Activity:
Your job with the data below is to output exactly the lines from the one holding "Screen dimensions: 700x929" down to the one holding "Task: Click the hotel system logo icon", both included, and no others.

Supplied data:

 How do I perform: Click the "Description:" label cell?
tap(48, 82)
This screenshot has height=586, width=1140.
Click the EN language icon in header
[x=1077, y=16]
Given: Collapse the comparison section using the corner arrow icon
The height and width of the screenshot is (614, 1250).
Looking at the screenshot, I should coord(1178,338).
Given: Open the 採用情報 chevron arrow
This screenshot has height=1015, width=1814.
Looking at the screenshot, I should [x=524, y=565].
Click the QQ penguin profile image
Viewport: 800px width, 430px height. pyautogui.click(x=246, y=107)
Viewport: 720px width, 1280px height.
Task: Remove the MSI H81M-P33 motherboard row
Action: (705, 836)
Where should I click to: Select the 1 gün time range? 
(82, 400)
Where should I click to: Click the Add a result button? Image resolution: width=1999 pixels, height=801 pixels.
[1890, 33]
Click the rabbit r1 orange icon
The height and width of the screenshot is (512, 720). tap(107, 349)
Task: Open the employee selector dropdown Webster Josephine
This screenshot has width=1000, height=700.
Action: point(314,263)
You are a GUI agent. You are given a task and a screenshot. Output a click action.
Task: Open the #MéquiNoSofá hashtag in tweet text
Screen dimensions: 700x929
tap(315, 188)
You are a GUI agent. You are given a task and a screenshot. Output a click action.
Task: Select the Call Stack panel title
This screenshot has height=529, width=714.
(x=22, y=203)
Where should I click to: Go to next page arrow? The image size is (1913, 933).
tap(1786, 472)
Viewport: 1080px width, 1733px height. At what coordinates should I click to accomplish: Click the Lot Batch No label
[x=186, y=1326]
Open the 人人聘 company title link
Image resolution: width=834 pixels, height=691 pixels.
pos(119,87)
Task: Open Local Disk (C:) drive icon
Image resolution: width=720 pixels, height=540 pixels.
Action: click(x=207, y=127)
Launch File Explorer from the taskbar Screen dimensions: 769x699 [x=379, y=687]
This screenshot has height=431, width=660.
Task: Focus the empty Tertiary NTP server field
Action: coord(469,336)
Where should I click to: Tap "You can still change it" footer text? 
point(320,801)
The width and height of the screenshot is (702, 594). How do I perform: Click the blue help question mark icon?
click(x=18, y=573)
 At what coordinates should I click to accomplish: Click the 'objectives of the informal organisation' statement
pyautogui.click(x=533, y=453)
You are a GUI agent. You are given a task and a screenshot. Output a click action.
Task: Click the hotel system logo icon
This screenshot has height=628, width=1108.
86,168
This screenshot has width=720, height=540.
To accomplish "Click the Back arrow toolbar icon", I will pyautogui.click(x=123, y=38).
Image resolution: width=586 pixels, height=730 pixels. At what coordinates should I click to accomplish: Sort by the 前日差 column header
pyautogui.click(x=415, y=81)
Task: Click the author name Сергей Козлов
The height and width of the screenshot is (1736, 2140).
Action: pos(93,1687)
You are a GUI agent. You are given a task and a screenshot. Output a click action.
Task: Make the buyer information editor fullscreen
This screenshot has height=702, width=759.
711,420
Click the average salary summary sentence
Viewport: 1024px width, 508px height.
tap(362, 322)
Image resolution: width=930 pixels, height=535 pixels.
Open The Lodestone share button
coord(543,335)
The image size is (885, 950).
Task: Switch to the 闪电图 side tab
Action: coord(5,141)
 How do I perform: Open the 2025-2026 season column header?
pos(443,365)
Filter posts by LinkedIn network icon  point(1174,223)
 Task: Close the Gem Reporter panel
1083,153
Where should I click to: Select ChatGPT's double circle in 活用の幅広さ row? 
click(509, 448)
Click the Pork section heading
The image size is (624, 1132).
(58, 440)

Result for this exercise:
Screen dimensions: 700x929
tap(315, 188)
You are a GUI agent. You are given a task and a screenshot. Output a click action.
Task: Select the Call Stack panel title
This screenshot has height=529, width=714.
(x=22, y=203)
Where should I click to: Go to next page arrow? The image size is (1913, 933).
tap(1786, 472)
Viewport: 1080px width, 1733px height. At what coordinates should I click to accomplish: Click the Lot Batch No label
[x=186, y=1326]
Open the 人人聘 company title link
Image resolution: width=834 pixels, height=691 pixels.
pos(119,87)
Task: Open Local Disk (C:) drive icon
Image resolution: width=720 pixels, height=540 pixels.
Action: click(x=207, y=127)
Launch File Explorer from the taskbar Screen dimensions: 769x699 [x=379, y=687]
This screenshot has height=431, width=660.
Task: Focus the empty Tertiary NTP server field
Action: coord(469,336)
Where should I click to: Tap "You can still change it" footer text? 
point(320,801)
The width and height of the screenshot is (702, 594). How do I perform: Click the blue help question mark icon?
click(x=18, y=573)
 At what coordinates should I click to accomplish: Click the 'objectives of the informal organisation' statement
pyautogui.click(x=533, y=453)
You are a GUI agent. You are given a task and a screenshot. Output a click action.
Task: Click the hotel system logo icon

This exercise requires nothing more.